📖 Overview
Grande Sertão: Veredas follows the story of Riobaldo, a jagunço (hired gunman) in the sertão backlands of Brazil. Through an extended monologue to an unnamed listener, Riobaldo recounts his life as a bandit and his transformation into a band leader.
The narrative moves between past and present as Riobaldo wrestles with questions about a pivotal relationship from his younger years. His tale spans the harsh landscape of rural Brazil in the early 20th century, where gangs of jagunços clash over territory and local political power.

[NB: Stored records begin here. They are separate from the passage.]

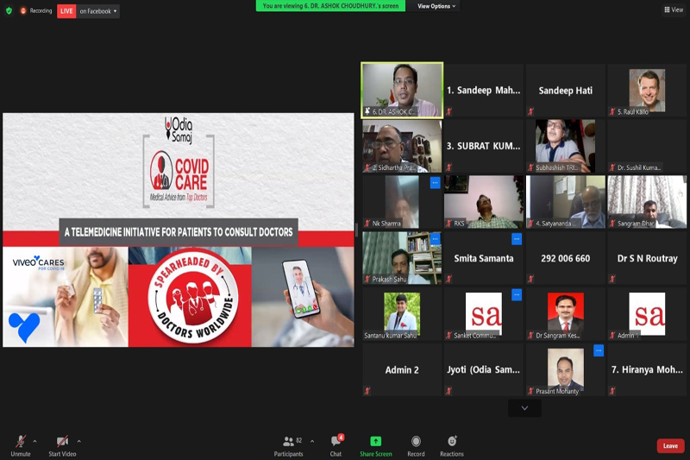Show next page of gallery participants
Screen dimensions: 690x460
pyautogui.click(x=524, y=407)
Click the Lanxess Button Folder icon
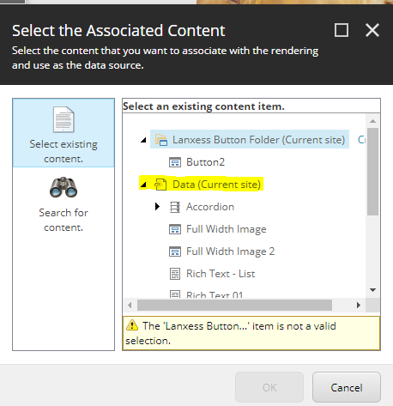 click(x=161, y=140)
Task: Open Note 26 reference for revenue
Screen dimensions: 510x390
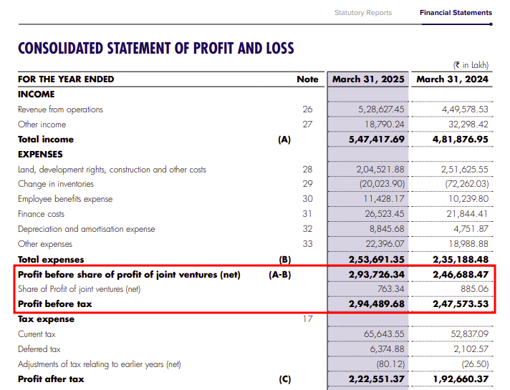Action: coord(308,109)
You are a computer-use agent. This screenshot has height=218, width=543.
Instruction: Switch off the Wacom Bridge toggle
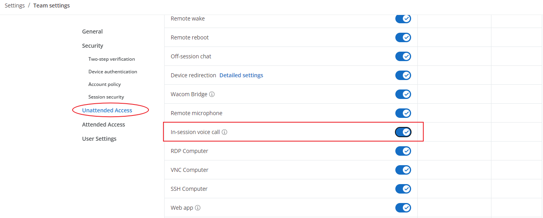click(x=403, y=94)
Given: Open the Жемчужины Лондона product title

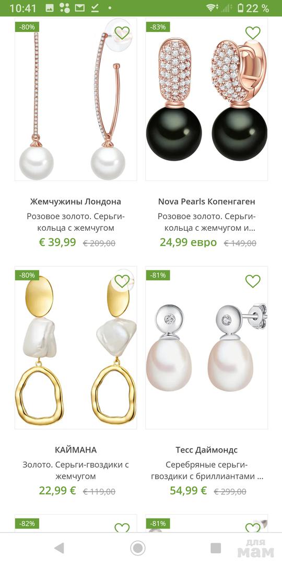Looking at the screenshot, I should click(76, 201).
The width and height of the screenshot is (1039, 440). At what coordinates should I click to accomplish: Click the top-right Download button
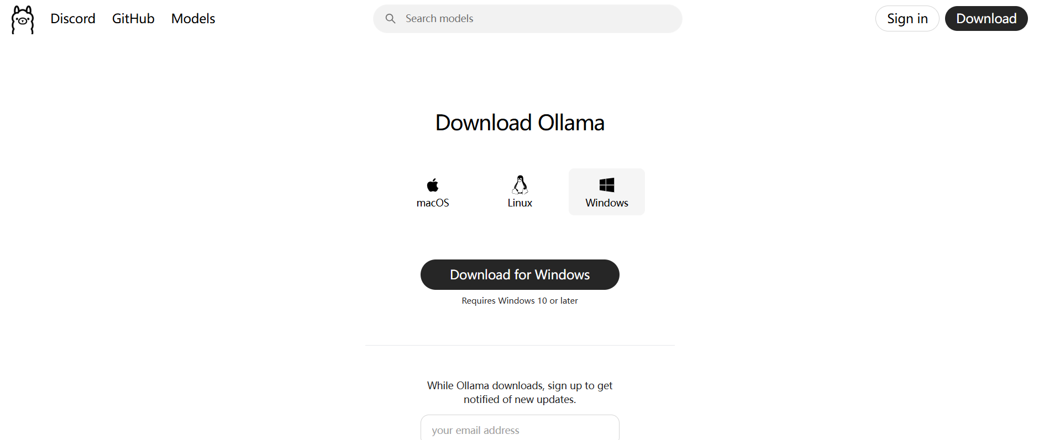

The translation "The Devil to Pay in the Backlands" captures the spiritual dimension of this work, as Riobaldo grapples with the existence of the devil and the nature of evil. The novel explores themes of identity, sexuality, faith, and free will through its unique blend of regional dialect and philosophical inquiry.
👀 Reviews
Readers describe Grande Sertão: Veredas as challenging but rewarding, with dense language that demands concentration. Many note it took multiple attempts to finish.
Positives from reviews:
- Creates immersive atmosphere of Brazilian backlands
- Complex philosophical themes woven naturally into narrative
- Unique narrative voice and regional dialect
- Rich character development
- Blends reality with folklore
Common criticisms:
- Difficult stream-of-consciousness style
- Long, meandering sentences
- Limited punctuation makes following dialogue confusing
- Translation loses some of the original Portuguese wordplay
- Plot can feel slow and repetitive
Ratings:
Goodreads: 4.4/5 (2,800+ ratings)
Amazon Brazil: 4.7/5 (1,100+ ratings)
LibraryThing: 4.3/5 (300+ ratings)
One reader on Goodreads notes: "Like Joyce's Ulysses for Brazilian literature - equally brilliant and equally demanding." Another writes: "The language barrier is real, but pushing through reveals incredible depth."
📚 Similar books
One Hundred Years of Solitude by Gabriel García Márquez
The multi-generational saga set in a remote Latin American setting combines mysticism with reality through intricate narrative structures and regional dialect.
The Devil to Pay in the Backlands by Jorge Amado This Brazilian novel explores the harsh reality of life in the sertão through bandits and cowboys while mixing folk elements with philosophical questions.
Pedro Páramo by Juan Rulfo The story unfolds through non-linear narratives in a ghost town where the living and dead intermingle, creating a mythical exploration of Mexican rural life.
Blood of the Walsungs by Thomas Mann The dense prose and philosophical meditations weave through a complex narrative that questions morality and human nature in isolated settings.
The War at the End of the World by Mario Vargas Llosa The tale of religious fanaticism in the Brazilian backlands combines historical events with metaphysical themes through multiple narrative voices.
The Devil to Pay in the Backlands by Jorge Amado This Brazilian novel explores the harsh reality of life in the sertão through bandits and cowboys while mixing folk elements with philosophical questions.
Pedro Páramo by Juan Rulfo The story unfolds through non-linear narratives in a ghost town where the living and dead intermingle, creating a mythical exploration of Mexican rural life.
Blood of the Walsungs by Thomas Mann The dense prose and philosophical meditations weave through a complex narrative that questions morality and human nature in isolated settings.
The War at the End of the World by Mario Vargas Llosa The tale of religious fanaticism in the Brazilian backlands combines historical events with metaphysical themes through multiple narrative voices.
🤔 Interesting facts
🌿 Published in 1956, Grande Sertão: Veredas was written almost entirely in a unique dialect that blends Portuguese with regional expressions from Brazil's sertão (backlands), creating a language that is partly invented and partly drawn from local speech patterns.
🐎 The novel's protagonist, Riobaldo, narrates his tale in one continuous monologue without chapter breaks for over 600 pages, making it one of the most structurally daring works in Brazilian literature.
🌵 João Guimarães Rosa drew from his own experiences as a country doctor in Minas Gerais to create the novel's vivid depictions of the sertão landscape and its inhabitants. He would often travel on horseback through remote areas, taking detailed notes about local customs and speech.
⚔️ The book's complex treatment of gender is particularly notable, especially through the character of Diadorim, challenging traditional narratives about identity and desire in Brazilian literature of the 1950s.
🎭 Though often compared to James Joyce's Ulysses for its linguistic innovation, the novel is equally influenced by regional Brazilian folklore and the medieval tradition of European chivalric romances, creating a unique hybrid of modernist technique and traditional storytelling.